# Stated goal 1
Decide whether each statement below agrees with the Chat-80 extraction text. For each one, answer yes or no and quote the deciding words of the text exactly. (a) A valuation can be stored and re-loaded instead of being re-computed each time. (b) The transitive closure is carried out for the 'border' relation. (c) The lexical rules are written to a file in the current directory.
# Stated goal 2
Extract the lines of the records word for word, starting at the first line of the records and ending at the line that contains "pyautogui.click(x=770, y=76)". Include both of those lines.

# Source extract
..............................

According to this, the file ``city['filename']`` contains a list of 

relational tuples (or more accurately, the corresponding strings in 

Prolog form) whose predicate symbol is ``city['label']`` and whose 

relational schema is ``city['schema']``. The notion of a ``closure`` is 

discussed in the next section. 

 

Concepts 

======== 

In order to encapsulate the results of the extraction, a class of 

``Concept`` objects is introduced.  A ``Concept`` object has a number of 

attributes, in particular a ``prefLabel`` and ``extension``, which make 

it easier to inspect the output of the extraction. In addition, the 

``extension`` can be further processed: in the case of the ``'border'`` 

relation, we check that the relation is symmetric, and in the case 

of the ``'contain'`` relation, we carry out the transitive 

closure. The closure properties associated with a concept is 

indicated in the relation metadata, as indicated earlier. 

 

The ``extension`` of a ``Concept`` object is then incorporated into a 

``Valuation`` object. 

 

Persistence 

=========== 

The functions ``val_dump`` and ``val_load`` are provided to allow a 

valuation to be stored in a persistent database and re-loaded, rather 

than having to be re-computed each time. 

 

Individuals and Lexical Items 

============================= 

As well as deriving relations from the Chat-80 data, we also create a 

set of individual constants, one for each entity in the domain. The 

individual constants are string-identical to the entities. For 

example, given a data item such as ``'zloty'``, we add to the valuation 

a pair ``('zloty', 'zloty')``. In order to parse English sentences that 

refer to these entities, we also create a lexical item such as the 

following for each individual constant:: 

 

   PropN[num=sg, sem=<\P.(P zloty)>] -> 'Zloty' 

 

The set of rules is written to the file ``chat_pnames.cfg`` in the 

current directory. 

 

"""

..............................

(Records of text and element pointing)
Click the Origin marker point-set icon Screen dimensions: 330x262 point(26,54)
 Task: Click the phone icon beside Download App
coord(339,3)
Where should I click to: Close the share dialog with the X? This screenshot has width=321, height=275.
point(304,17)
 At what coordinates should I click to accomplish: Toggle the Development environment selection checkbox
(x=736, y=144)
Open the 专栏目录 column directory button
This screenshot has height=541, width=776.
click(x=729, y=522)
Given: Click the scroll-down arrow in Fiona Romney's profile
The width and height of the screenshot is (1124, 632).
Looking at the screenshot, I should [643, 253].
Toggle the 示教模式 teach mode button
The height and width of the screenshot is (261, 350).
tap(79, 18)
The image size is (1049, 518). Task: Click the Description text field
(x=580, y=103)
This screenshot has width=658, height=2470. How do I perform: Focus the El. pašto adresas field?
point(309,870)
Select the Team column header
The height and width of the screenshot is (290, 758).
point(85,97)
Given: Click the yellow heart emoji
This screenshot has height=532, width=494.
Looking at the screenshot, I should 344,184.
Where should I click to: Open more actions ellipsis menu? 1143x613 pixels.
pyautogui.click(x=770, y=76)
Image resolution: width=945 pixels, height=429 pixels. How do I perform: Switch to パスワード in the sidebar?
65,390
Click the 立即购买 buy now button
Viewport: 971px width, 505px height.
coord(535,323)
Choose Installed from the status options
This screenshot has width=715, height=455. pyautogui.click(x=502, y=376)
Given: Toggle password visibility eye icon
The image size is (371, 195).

..............................

# Final result 1
(a) Yes: "The functions ``val_dump`` and ``val_load`` are provided to allow a valuation to be stored in a persistent database and re-loaded, rather than having to be re-computed each time."
(b) No: "in the case of the ``'border'`` relation, we check that the relation is symmetric"
(c) Yes: "The set of rules is written to the file ``chat_pnames.cfg`` in the current directory."

# Final result 2
Click the Origin marker point-set icon Screen dimensions: 330x262 point(26,54)
 Task: Click the phone icon beside Download App
coord(339,3)
Where should I click to: Close the share dialog with the X? This screenshot has width=321, height=275.
point(304,17)
 At what coordinates should I click to accomplish: Toggle the Development environment selection checkbox
(x=736, y=144)
Open the 专栏目录 column directory button
This screenshot has height=541, width=776.
click(x=729, y=522)
Given: Click the scroll-down arrow in Fiona Romney's profile
The width and height of the screenshot is (1124, 632).
Looking at the screenshot, I should [643, 253].
Toggle the 示教模式 teach mode button
The height and width of the screenshot is (261, 350).
tap(79, 18)
The image size is (1049, 518). Task: Click the Description text field
(x=580, y=103)
This screenshot has width=658, height=2470. How do I perform: Focus the El. pašto adresas field?
point(309,870)
Select the Team column header
The height and width of the screenshot is (290, 758).
point(85,97)
Given: Click the yellow heart emoji
This screenshot has height=532, width=494.
Looking at the screenshot, I should 344,184.
Where should I click to: Open more actions ellipsis menu? 1143x613 pixels.
pyautogui.click(x=770, y=76)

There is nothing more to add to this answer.